El rifirrafe político y mediático estalló en redes sociales tras la publicación de Vicky Dávila en su cuenta de X, donde cuestionó la actitud de Gustavo Petro frente al fallecimiento de Germán Vargas Lleras. La periodista acusó al mandatario de indolencia y le exigió respeto hacia el dolor de Clemencia Vargas, hija del exvicepresidente, mientras advertía que millones de colombianos rechazan la candidatura de Iván Cepeda.
La respuesta de Petro no se hizo esperar: calificó a Dávila de “indolente” y la acusó de usar la muerte con fines electorales. Según el presidente, sectores políticos y mediáticos llevan semanas instrumentalizando fallecimientos para impulsar proyectos que, en sus palabras, “más han asesinado gente en Colombia”. La confrontación escaló con la metáfora de Petro, quien comparó esa estrategia con un “festín de vampiros”.

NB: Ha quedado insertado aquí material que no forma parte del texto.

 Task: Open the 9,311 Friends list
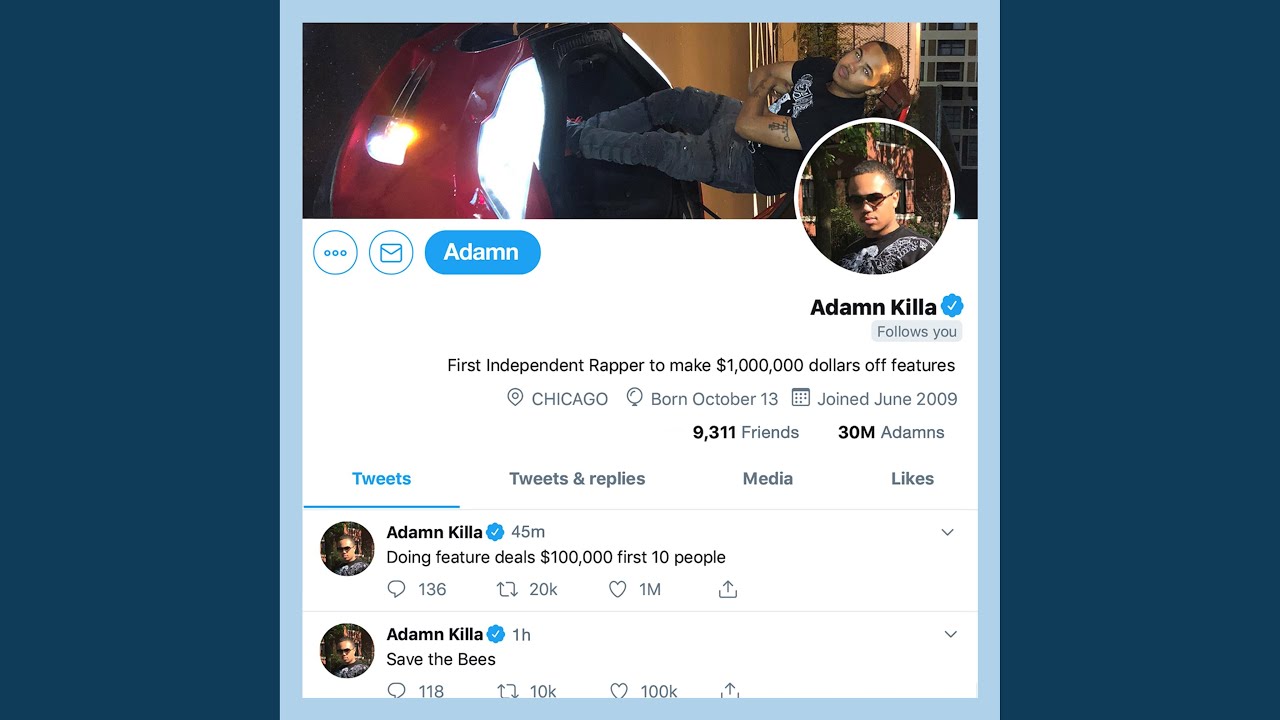click(746, 432)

El choque entre ambos refleja la tensión creciente en el escenario político colombiano, donde la disputa por narrativas y emociones se libra con intensidad en las redes sociales. La polémica no solo expone la fractura entre periodismo y poder, sino que también anticipa un clima electoral cargado de acusaciones, dramatismo y estrategias que giran en torno al dolor y la indignación colectiva.